In a shortened 2020 season, Wong batted .265/.350/.326 with one home run and 16 RBIs over 53 games with a .989 fielding percentage. He was awarded his second consecutive Gold Glove after leading major league second basemen in defense runs saved, defensive WAR, double plays turned, and double plays started. The Cardinals declined his team option for 2021, thus making him a free agent for the first time in his career.

=== Milwaukee Brewers (2021–2022) ===
On February 5, 2021, Wong signed a two-year, $18 million contract with the Milwaukee Brewers. The contract included a club option for the 2023 season. He hit .272 with 14 homers and 50 RBI that season in 116 games, then in 2022, he hit .251 in 134 games with 15 homers and 47 RBI. On November 8, the Brewers exercised Wong's $10 million option for the 2023 season.

===Seattle Mariners (2023)===
On December 2, 2022, the Brewers traded Wong to the Seattle Mariners for Abraham Toro and Jesse Winker. Wong opened the season in a platoon at second base but struggled and began to lose playing time to José Caballero by May. Wong batted .165 with two home runs and 19 RBI in 67 games for the Mariners before he was designated for assignment on August 1 and released on August 3.

===Los Angeles Dodgers (2023)===
On August 18, 2023, Wong signed a minor league contract with the Los Angeles Dodgers. After playing in five games split between the Rookie-level Arizona Complex League Dodgers and Triple-A Oklahoma City Dodgers, he was added to the 40-man roster and called up to the majors on September 1. In his debut at bat with the Dodgers, he hit a three-run home run. He played in 20 games for the Dodgers, batting .300 (9-for-30) with two homers and eight RBI. He became a free agent following the season.

===Arizona Diamondbacks===
On February 28, 2024, Wong signed a minor league contract with the Baltimore Orioles.
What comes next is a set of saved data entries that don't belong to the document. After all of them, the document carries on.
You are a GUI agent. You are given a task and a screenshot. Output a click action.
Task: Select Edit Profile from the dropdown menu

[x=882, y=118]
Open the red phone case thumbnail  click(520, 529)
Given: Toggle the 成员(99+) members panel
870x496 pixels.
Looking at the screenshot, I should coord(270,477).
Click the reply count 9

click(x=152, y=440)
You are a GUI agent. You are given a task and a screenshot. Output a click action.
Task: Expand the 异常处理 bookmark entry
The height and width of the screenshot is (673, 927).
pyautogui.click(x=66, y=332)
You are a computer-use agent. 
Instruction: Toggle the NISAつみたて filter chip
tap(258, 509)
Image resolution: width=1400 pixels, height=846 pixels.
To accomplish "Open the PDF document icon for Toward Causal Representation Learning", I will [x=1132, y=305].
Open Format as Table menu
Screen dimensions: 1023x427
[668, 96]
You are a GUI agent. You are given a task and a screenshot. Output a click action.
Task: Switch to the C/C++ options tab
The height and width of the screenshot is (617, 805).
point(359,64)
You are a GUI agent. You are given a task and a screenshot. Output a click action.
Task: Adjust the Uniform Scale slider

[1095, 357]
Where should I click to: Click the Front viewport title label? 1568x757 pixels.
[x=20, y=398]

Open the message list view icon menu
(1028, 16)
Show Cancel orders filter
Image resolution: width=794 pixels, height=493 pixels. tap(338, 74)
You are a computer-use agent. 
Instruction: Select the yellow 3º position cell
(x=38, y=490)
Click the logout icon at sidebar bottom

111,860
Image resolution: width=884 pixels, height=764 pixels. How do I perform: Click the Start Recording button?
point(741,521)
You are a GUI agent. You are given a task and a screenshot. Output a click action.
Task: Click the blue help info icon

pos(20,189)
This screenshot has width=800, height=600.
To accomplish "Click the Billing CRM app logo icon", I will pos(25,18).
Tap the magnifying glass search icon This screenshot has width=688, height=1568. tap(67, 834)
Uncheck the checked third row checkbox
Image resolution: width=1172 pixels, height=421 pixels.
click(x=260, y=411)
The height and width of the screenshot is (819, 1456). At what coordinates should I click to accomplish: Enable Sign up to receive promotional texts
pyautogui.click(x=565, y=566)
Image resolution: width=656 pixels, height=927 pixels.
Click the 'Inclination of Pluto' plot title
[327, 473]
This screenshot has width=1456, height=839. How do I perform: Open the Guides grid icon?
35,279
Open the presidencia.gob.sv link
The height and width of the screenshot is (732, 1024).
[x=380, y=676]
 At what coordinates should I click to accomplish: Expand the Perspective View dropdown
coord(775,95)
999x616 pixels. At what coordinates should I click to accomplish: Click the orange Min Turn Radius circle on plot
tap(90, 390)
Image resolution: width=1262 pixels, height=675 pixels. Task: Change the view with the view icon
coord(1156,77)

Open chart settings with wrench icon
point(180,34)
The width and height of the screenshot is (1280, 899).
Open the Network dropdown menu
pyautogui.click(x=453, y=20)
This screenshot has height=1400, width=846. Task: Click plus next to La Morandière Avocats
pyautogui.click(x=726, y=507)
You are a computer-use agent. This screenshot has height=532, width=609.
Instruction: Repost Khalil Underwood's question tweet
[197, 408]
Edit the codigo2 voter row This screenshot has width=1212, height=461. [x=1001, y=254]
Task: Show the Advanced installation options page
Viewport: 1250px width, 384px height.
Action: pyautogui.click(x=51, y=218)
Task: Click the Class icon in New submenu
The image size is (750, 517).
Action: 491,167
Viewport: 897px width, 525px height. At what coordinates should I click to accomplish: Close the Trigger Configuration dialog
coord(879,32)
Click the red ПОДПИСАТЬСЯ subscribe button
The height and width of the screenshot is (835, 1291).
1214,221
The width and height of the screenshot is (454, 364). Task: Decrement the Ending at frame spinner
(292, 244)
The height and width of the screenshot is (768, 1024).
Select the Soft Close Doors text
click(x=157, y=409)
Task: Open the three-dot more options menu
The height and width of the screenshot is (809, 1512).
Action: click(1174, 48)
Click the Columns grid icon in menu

On March 22, he triggered the opt-out clause in his contract and Baltimore released him two days later.

On April 10, 2024, Wong signed a minor league contract with the Arizona Diamondbacks. In 31 games for the Triple-A Reno Aces, he batted .271/.339/.383 with two home runs and 16 RBI. Wong was released by the Diamondbacks organization on May 27.

Wong announced his retirement from professional baseball on May 16, 2025.

==Awards==

| Award/honor | # of times | Dates (Ranking or event) | Refs |
Major leagues
| National League Gold Glove Award | 2 | 2019, 2020 |  |
| National League Rookie of the Month | 1 | May 2014 |  |
Minor leagues
| Major League Baseball All-Star Futures Game | 2 | 2012, 2013 |  |
| Minor Leagues All-Star | 3 | 2012 midseason and postseason (Texas League), 2012 All-Prospect Team (Arizona Fall League) |  |
| St. Louis Cardinals Minor League Player of the Year | 1 | 2013 |  |
| Baseball America Top 100 Prospects | 3 | pre-2012 (#93), pre-2013 (#84), pre-2014 (#58) |  |
| MLB.com Top 100 prospects | 2 | pre-2013 (#79), pre-2014 (#58) |  |
| Baseball Prospectus Top 100 Prospects | 3 | pre-2012 (#88), pre-2013 (#90), pre-2014 (#33) |  |

==Personal life==
Wong grew up an Atlanta Braves fan. His brother, Kean, also played second base, appearing in 39 major league games. Their sister, Kiani, played college softball at Hawaii. On December 19, 2013, Wong's mother died from cancer.

Wong is of Native Hawaiian, Chinese, Filipino, and Portuguese descent. Wong's paternal great-grandparents were Chinese.

In November 2015, Wong married Alissa Noll. They met while both attending the University of Hawaii, where she was a track and field athlete. They reside in Honolulu, Hawaii during the offseason. They also owned a home in Creve Coeur, Missouri, but sold it after Wong signed with Milwaukee. In March 2021, Wong announced they were expecting their first child. Their son was born that September.

Wong began fundraising to help families impacted by the 2018 lower Puna eruption in May 2018 by creating a GoFundMe page that has raised over $58,000.

==See also==

- List of University of Hawaii alumni
- St. Louis Cardinals award winners and league leaders

==Notes==
 Although the 1926 World Series between the Cardinals and the New York Yankees ended on the base path, it was on a stolen base attempt by Babe Ruth, not a pickoff.